= Beginning of Section =
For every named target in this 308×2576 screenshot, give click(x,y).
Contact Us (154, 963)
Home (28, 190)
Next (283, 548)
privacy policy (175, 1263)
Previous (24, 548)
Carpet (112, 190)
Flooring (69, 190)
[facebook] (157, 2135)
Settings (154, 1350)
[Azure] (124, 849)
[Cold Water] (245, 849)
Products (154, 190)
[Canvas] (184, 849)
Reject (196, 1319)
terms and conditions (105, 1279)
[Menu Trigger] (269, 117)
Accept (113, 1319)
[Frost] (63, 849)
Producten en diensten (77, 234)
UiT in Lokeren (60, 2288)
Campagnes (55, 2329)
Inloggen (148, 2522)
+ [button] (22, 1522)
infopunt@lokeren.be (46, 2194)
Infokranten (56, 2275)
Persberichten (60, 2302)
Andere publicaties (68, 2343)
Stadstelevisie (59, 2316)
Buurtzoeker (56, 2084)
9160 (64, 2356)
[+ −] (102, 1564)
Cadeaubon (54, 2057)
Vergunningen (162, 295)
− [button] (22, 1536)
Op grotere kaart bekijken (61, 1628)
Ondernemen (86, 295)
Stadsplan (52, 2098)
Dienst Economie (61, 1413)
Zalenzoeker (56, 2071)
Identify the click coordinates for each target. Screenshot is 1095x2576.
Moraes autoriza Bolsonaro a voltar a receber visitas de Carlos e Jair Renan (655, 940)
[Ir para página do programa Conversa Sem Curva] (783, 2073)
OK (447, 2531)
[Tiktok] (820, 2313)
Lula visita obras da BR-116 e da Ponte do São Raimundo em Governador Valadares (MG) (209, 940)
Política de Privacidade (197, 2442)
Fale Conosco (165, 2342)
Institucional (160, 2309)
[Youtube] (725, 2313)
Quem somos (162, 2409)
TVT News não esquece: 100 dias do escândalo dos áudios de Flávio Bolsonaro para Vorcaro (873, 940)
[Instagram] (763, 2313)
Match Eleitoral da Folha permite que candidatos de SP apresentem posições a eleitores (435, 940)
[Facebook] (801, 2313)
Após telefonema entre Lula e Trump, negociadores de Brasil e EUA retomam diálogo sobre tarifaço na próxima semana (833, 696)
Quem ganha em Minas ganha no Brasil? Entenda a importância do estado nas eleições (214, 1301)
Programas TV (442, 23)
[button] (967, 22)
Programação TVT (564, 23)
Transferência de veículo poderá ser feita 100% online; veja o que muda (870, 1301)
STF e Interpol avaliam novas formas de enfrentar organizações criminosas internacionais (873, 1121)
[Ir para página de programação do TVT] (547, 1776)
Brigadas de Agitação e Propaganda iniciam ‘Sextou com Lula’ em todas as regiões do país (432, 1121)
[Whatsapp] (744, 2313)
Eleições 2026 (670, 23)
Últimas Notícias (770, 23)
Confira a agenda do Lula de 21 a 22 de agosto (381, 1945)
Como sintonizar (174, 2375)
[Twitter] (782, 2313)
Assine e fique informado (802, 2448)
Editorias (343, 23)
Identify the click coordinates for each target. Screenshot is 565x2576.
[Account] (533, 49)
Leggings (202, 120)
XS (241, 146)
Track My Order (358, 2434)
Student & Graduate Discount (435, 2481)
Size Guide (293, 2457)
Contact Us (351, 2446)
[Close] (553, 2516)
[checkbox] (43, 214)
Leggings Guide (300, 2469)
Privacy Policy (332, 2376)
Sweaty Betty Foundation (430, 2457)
= End of Section =
— THE TASK —
Report, from the entries above, each line where "página" is found.

— REPLY TO THE EXERCISE —
[Ir para página do programa Conversa Sem Curva] (783, 2073)
[Ir para página de programação do TVT] (547, 1776)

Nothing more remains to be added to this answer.